Most tend to be very slow. 

If you fish on a private boat it's hard to switch to a head boat. However, on the other hand, Fishing 100+ miles off shore, not being forced to constantly watch the weather, being catered to, and leaving the work behind, also have merits.


----------



## Jason (Oct 2, 2007)

jaster said:


> Haha, camera shy no. Camera break, maybe, lol. I will deff. Be checking into it. My sons and wife love to fish. We will be going South this summer. Going to see what I can do. Thank you for the response


Same here Jason, After watching a few years of his posts----I'd like to take a road trip myself brother!!! Ifin you ever decide, let me know and we'll see if we can schedule something!!! 

Mr Harbison could you post some prices or more info and contact info fer us brother!!! As always it looks like a blast on your boat!!!:thumbup:


----------



## Harbison (Apr 18, 2012)

Guys, It would be a real honor to have you on the Florida. The Florida is not my boat. It's a head boat I have been fishing on for over forty years. I am reluctant to post contact information. In no way do I want to sound like an advertisement. I am simply a passenger who loves to share. I will send contact information to anyone interested in a PM. 
 Best!
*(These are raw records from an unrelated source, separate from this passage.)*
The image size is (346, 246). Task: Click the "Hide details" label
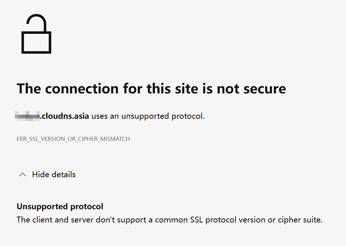(54, 175)
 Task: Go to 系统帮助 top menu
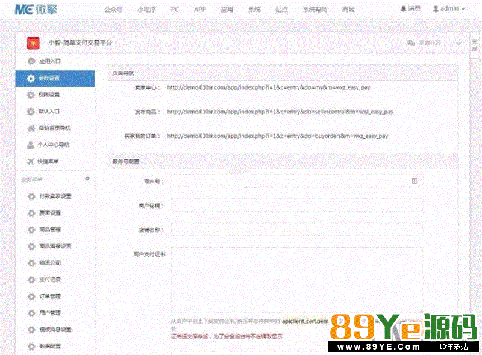[316, 10]
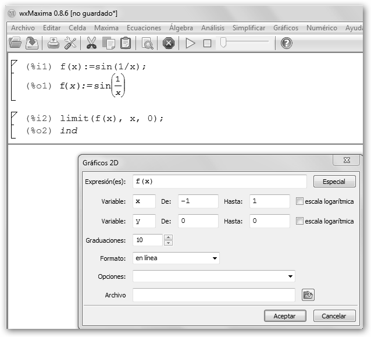Click the Aceptar button

(280, 316)
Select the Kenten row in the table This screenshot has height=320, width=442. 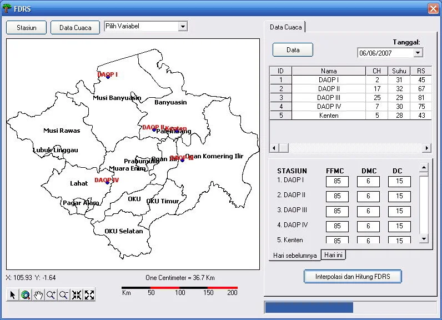(x=329, y=116)
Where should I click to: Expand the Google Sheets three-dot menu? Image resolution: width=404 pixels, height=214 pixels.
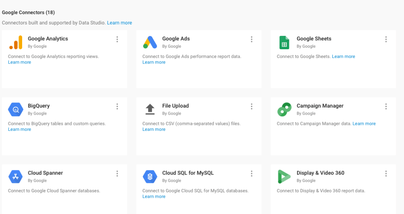click(x=386, y=39)
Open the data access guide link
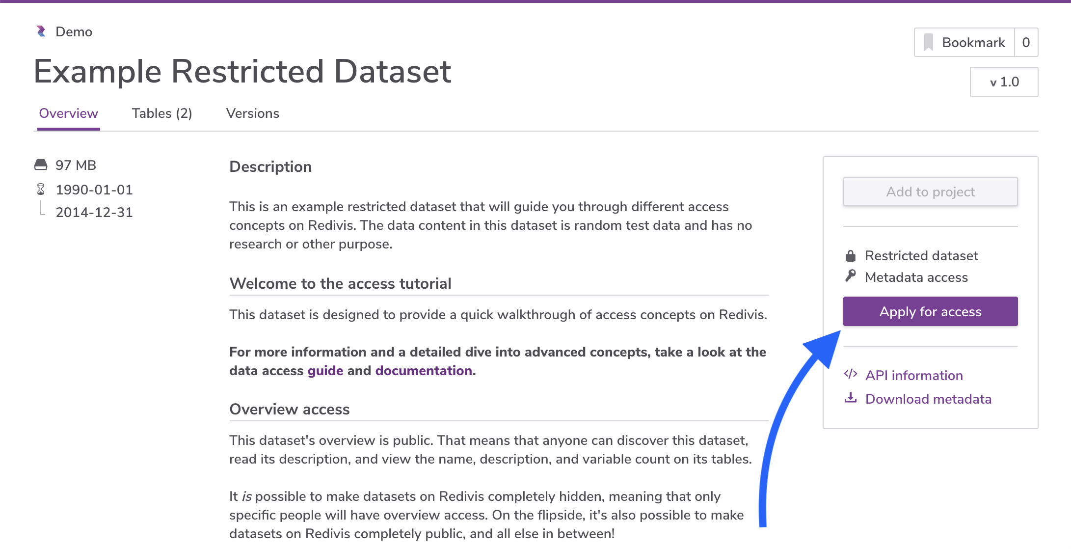The image size is (1071, 549). [325, 371]
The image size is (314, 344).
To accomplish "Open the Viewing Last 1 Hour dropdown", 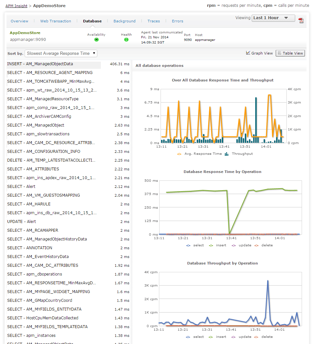I will pos(273,18).
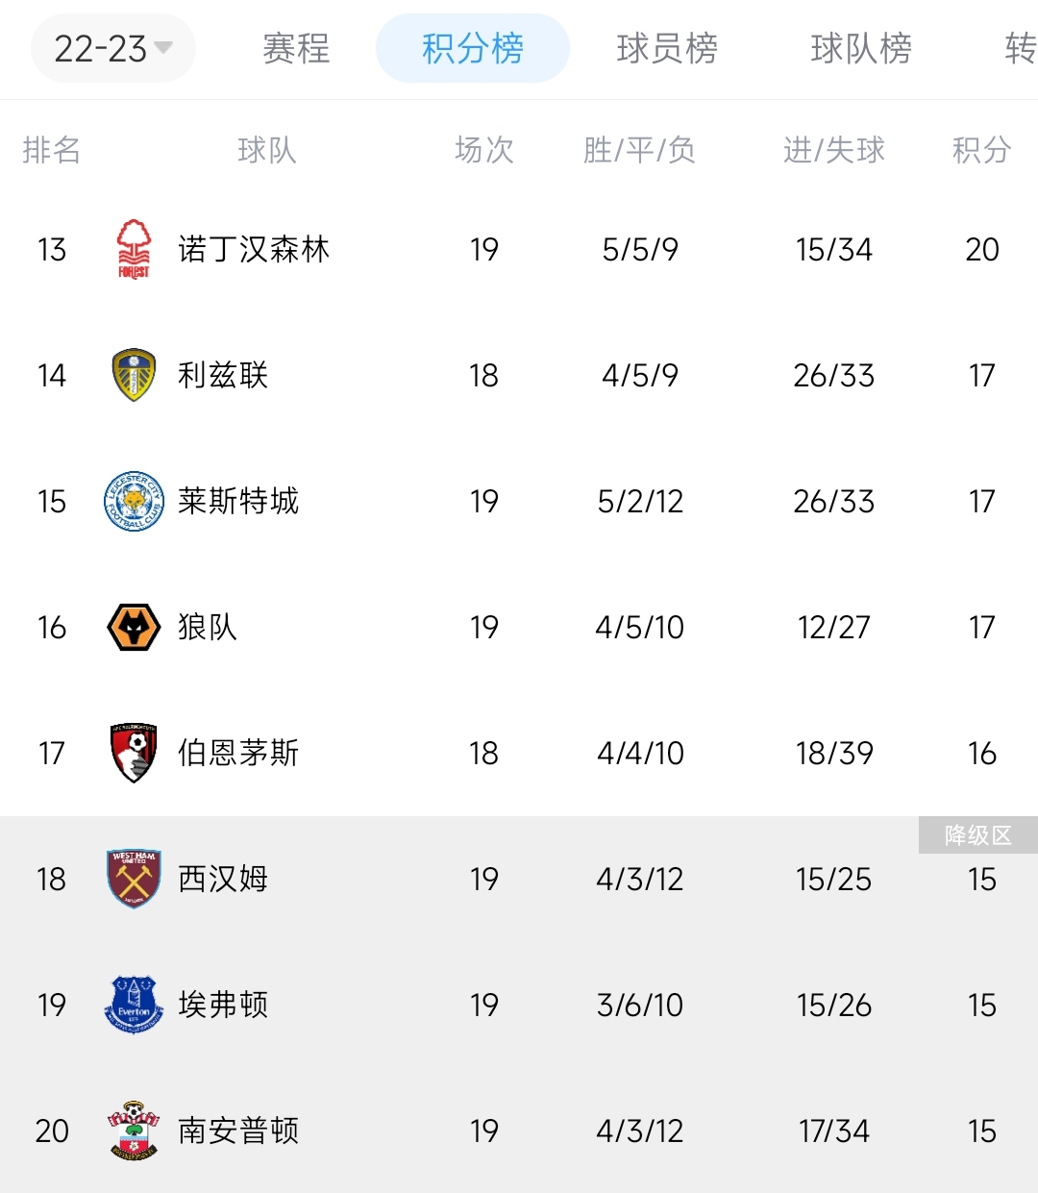Image resolution: width=1038 pixels, height=1193 pixels.
Task: Open the Everton club crest
Action: point(134,1005)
Bob


----------



## Sea-r-cy (Oct 3, 2007)

Here is the contact link: http://www.hubbardsmarina.com/

Bob can give you some recommendations on tackle, best bunk numbers, and good fishing spots. Stern spots are crowded! I liked the bow area better.
A fun trip!


----------



## Harbison (Apr 18, 2012)

*Tips for the serious anglers!*

I am always more than happy to share. Suggest checking out Hubbard Marina web sight. Learn how to use it. You can even tell what fishing spots & bunks are available for the remainder of 2014. Check out facebook. All of the photos from the 39 hour trips are mine. 
Let's discuss fishing spots & bunks first, and then tackle recommendations. 
BUNK NUMBERS: 
Suggest a bunk on the lower deck. The lower deck is highly air conditioned; the upper deck is not. Although the upper deck does have huge picture windows that open. 
Bunk numbers: Even numbered bunks are lower, odd upper bunks. Bunks 1-28 are on the lower deck. Bunks 31 and over are on the upstairs deck. 

FISHING SPOTS:
Stern spots are numbers 1-10 & always crowded. I do not like that! 
The door is on the starboard side. Spots around 24-28 are near the door. Spots around 30-35 are on the starboard side close to the front. Any of these spots are great. There is more room & you will catch just as many fish. I have seen 'hot spots' all over the boat. Many who fish the stern often move to the front.
TACKLE:
On every trip we target mangrove snapper. They are tricky & hard to catch. 
A very sensitive strong rod is essential. You must be able to feel the slightest nibble. 
Many of us, myself included, prefer Shakespeare 'Ugly Stick.' Somewhere around 30-40 pound class is best. That's a compromise; a little heavy for mangrove snapper, light for grouper or amber jack. You want to have a chance at grouper & AJ at all times. Sometimes they do not realize you are fishing for snapper. This gives you some versatility. 
Grouper AJ rod: Shakespeare 'Ugly Stick' 80 # class works really well. 
REEL: 
Fast retrieve is great but you loose any real cranking power. Two speed reels tend to run around $100.00 more than single speed. It you can afford it, they are worth every penny. Start out with the faster speed...great for snapper in the 125 + feet of water you will be fishing in. If you hook a larger snapper, or a grouper or AJ, switch to the lower gears. You will be absolutely amazed at the difference. You can switch back & forth with the push of a button; the gears will never clash. 
Example: For snapper; Shimano TLD 2X 20 filled with 40 # test mono. 
For amberjack & grouper: TLD 2X 30 filled with 80-100 # test mono.
LEADER:
Mangrove snapper: 40 # test Fluorocarbon. AJ & grouper: 80-100 # test mono. Mangrove snapper have excellent eye sight & are very hard to fool; Fluorocarbon highly recommended. For everything else caught on the Middle Grounds or Elbow Fluorocarbon is a waste of money. Even red snapper could care less what kind of leader is used. 
SINKER: 
Barrel sinker free sliding above the swivel. 6 ounce works best most of the time. Always have 8-10 ounce incase the current gets too ridiculous. 
SWIVEL:
Black barrel swivel, such as the Mustad, size 5, works well. A little larger is better for heaver outfits. 
HOOKS: 
5/0 for Mangrove snapper; larger for heaver outfit. Eagle Claw 'lazer sharp' Circle Sea hooks work well. 
Hope these recommendations help. Please use them only as a guide line. We all have our own preferences. The best bunks, fishing spots, tackle, for each of us are the ones we feel most comfortable with. 
Bob H.


----------